=== Task item ===
Collect the lines of the entries where "orange" shows up.

Records supplied below:

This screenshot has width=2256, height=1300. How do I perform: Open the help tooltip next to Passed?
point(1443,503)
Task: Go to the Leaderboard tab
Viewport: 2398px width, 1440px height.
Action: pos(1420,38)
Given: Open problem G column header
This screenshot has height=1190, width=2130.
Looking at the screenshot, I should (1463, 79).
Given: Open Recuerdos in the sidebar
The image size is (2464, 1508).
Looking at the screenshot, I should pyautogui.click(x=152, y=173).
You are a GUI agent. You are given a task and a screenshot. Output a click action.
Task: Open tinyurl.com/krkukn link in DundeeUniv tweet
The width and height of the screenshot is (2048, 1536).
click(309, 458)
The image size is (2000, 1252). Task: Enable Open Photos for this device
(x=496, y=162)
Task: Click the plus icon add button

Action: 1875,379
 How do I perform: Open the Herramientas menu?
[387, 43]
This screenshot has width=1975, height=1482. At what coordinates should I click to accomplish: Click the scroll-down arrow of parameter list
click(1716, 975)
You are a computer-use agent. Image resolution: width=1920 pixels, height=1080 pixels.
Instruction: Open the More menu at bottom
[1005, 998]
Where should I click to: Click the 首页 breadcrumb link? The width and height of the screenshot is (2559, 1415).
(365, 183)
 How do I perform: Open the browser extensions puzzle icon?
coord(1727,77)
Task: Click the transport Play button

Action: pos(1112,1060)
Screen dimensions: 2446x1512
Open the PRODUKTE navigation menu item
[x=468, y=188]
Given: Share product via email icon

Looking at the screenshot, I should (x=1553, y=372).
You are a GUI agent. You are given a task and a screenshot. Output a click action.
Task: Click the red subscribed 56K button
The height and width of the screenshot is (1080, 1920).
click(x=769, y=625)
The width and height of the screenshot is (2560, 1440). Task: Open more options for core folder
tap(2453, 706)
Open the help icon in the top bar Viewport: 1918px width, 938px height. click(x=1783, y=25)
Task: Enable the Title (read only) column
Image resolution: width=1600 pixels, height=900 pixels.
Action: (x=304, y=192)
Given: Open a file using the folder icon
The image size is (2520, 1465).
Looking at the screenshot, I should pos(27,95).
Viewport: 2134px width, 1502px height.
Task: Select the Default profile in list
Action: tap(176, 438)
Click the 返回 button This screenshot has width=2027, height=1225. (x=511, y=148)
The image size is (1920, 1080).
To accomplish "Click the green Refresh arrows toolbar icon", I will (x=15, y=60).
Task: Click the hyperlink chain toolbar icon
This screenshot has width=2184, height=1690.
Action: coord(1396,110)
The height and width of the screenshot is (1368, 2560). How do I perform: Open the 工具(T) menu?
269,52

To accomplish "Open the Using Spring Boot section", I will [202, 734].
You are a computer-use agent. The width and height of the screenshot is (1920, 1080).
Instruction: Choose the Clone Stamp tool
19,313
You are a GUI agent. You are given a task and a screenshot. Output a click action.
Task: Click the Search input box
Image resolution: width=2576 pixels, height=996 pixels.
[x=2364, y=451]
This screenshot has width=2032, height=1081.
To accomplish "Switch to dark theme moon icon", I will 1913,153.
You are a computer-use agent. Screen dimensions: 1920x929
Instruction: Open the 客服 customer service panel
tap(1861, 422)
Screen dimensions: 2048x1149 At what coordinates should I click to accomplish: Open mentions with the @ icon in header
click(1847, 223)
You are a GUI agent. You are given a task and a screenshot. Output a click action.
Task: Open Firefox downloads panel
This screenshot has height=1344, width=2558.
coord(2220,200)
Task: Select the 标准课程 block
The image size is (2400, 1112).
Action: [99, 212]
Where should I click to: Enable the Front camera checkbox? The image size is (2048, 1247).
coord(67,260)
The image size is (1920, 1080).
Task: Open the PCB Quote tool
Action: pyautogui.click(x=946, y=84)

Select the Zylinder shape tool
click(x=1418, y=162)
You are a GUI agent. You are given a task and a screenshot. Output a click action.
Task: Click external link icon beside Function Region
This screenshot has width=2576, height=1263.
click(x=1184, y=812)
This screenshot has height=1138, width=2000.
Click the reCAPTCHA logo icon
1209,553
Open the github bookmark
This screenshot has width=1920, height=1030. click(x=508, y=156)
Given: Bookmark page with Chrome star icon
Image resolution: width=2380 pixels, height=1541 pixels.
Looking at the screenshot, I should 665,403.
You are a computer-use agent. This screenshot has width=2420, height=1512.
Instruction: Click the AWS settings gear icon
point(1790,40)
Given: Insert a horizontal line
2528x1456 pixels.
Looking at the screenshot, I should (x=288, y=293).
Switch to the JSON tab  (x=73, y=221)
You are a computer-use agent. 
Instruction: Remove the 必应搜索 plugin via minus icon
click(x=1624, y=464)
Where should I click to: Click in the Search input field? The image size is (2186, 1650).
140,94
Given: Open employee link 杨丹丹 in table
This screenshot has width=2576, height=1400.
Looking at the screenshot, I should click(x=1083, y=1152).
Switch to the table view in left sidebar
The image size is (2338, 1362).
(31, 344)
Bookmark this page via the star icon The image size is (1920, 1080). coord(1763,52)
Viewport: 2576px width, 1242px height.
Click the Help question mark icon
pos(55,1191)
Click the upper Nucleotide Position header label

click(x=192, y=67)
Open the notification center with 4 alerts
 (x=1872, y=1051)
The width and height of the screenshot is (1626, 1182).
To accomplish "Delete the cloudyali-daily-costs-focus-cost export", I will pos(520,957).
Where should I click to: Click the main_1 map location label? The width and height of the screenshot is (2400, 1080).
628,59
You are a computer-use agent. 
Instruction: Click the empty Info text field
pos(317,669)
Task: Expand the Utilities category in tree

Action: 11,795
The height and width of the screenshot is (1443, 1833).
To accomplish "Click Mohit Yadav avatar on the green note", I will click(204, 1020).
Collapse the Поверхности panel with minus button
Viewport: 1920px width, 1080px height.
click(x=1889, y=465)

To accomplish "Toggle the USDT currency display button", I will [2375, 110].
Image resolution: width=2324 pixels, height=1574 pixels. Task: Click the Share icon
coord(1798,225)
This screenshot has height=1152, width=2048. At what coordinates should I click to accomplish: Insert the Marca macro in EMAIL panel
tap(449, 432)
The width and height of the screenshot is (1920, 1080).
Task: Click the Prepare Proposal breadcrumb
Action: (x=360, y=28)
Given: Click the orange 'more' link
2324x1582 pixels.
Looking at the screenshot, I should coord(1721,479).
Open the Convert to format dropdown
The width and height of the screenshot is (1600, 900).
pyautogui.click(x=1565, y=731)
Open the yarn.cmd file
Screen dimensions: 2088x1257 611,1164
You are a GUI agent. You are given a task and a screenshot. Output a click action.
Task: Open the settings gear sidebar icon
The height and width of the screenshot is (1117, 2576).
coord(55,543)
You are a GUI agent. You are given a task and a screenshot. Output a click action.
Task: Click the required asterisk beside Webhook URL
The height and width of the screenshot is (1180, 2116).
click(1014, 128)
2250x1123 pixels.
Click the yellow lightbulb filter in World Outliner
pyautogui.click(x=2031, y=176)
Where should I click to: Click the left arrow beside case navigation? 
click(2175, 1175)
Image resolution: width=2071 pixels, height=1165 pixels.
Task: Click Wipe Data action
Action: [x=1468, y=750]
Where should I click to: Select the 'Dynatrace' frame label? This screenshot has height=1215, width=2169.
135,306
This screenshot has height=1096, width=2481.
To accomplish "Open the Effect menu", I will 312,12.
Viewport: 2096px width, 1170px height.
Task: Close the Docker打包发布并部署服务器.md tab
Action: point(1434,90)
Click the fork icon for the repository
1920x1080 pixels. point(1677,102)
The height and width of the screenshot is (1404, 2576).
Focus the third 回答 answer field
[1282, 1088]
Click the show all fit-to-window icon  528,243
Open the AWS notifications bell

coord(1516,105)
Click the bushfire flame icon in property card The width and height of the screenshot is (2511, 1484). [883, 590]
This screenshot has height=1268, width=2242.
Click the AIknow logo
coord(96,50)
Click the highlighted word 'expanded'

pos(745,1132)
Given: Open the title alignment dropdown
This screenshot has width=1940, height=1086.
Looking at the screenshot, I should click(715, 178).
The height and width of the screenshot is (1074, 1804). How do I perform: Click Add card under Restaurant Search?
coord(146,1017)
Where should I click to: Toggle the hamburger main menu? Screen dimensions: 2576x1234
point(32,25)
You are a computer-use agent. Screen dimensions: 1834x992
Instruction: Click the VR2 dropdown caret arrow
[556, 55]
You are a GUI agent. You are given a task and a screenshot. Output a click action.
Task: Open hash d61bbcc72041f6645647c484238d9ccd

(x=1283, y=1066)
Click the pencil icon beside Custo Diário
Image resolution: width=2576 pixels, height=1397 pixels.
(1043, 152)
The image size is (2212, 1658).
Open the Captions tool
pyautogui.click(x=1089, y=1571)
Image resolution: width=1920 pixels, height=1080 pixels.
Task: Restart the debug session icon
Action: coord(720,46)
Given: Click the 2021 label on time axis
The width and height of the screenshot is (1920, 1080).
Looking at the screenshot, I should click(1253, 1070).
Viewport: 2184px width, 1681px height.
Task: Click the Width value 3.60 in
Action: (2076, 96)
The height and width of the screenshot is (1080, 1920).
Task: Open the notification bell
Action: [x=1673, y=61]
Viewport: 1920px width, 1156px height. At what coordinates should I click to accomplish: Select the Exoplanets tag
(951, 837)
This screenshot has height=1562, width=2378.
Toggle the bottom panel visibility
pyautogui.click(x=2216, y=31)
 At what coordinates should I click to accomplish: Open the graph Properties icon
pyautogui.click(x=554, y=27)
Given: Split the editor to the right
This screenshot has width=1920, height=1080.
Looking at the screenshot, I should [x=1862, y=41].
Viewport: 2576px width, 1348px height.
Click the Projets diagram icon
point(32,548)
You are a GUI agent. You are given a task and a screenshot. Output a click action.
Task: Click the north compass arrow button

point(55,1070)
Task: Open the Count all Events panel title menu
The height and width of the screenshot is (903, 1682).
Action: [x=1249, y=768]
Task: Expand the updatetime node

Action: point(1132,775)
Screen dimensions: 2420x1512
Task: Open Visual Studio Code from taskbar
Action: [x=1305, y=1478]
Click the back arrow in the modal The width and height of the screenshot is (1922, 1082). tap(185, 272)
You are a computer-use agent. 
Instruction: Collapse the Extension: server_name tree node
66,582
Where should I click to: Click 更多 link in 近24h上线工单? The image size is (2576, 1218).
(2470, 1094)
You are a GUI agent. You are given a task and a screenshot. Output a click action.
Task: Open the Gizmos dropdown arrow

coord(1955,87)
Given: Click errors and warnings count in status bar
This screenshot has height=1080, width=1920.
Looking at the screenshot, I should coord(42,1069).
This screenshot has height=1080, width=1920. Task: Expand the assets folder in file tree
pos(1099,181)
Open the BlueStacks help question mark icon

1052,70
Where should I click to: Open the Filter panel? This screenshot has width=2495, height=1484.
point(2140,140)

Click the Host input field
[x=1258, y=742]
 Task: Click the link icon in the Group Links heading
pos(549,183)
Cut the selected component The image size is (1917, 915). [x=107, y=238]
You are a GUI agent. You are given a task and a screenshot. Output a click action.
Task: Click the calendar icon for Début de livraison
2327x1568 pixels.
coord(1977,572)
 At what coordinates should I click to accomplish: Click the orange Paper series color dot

End of Records supplied.

=== Response box ===
Given: Click the orange 'more' link
 At what coordinates should I click to accomplish: Click the orange Paper series color dot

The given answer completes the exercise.